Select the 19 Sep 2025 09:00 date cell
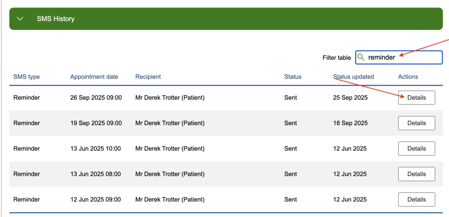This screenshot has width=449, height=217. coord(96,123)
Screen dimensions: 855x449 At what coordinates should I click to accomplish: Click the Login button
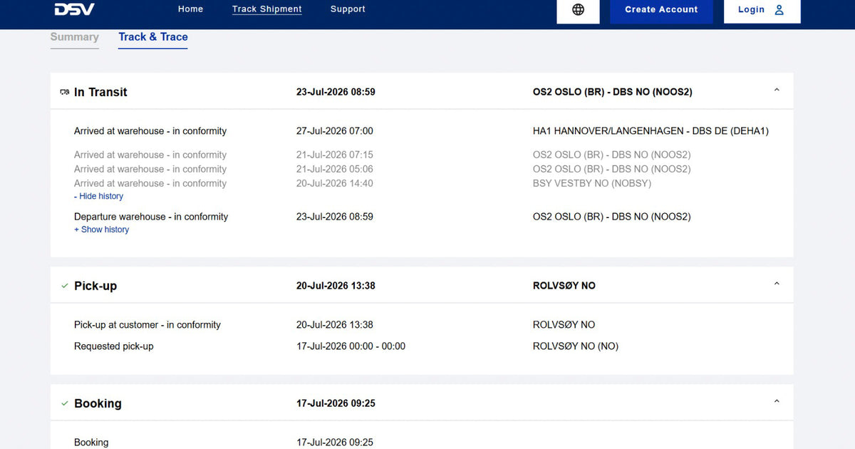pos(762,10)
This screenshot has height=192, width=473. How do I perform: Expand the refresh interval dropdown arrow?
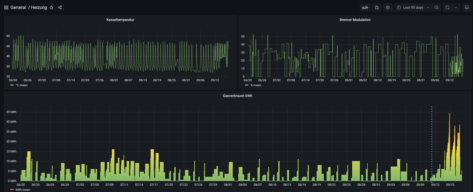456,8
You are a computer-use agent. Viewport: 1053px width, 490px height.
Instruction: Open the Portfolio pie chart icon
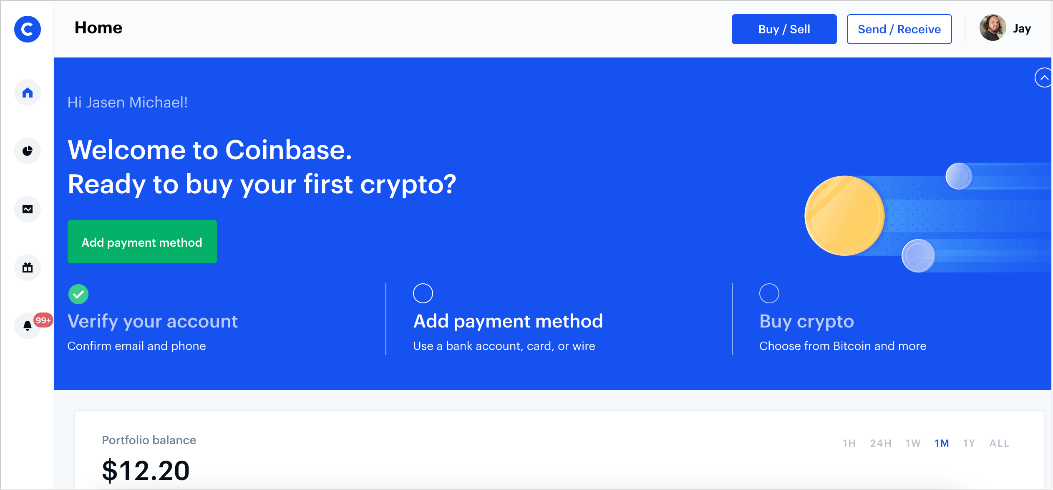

○ ○ ○ ○

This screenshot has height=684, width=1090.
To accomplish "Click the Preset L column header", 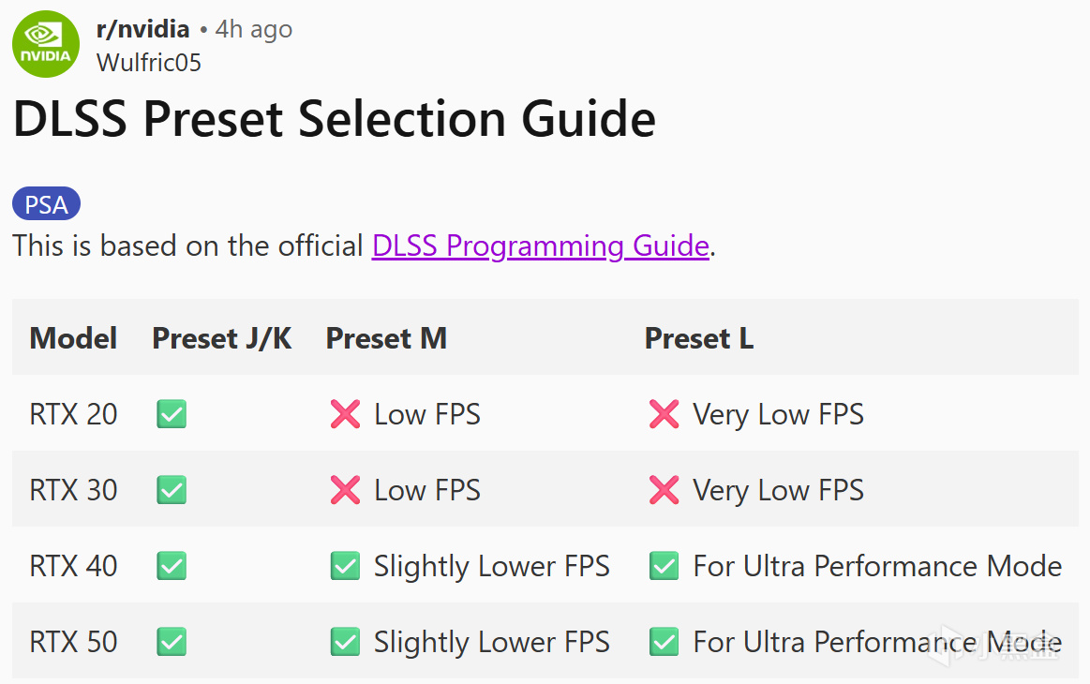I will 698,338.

○ ○ ○ ○

Copy word for word only the lines above from the one with "Select the 19 Sep 2025 09:00 date cell" through the one with "Instruction: Open the". Leave pictures out.

Select the 19 Sep 2025 09:00 date cell
This screenshot has width=449, height=217. coord(96,123)
Screen dimensions: 855x449 At what coordinates should I click to accomplish: Click the Login button
pos(762,10)
This screenshot has height=192, width=473. How do I perform: Expand the refresh interval dropdown arrow?
456,8
You are a computer-use agent. Viewport: 1053px width, 490px height.
Instruction: Open the Portfolio pie chart icon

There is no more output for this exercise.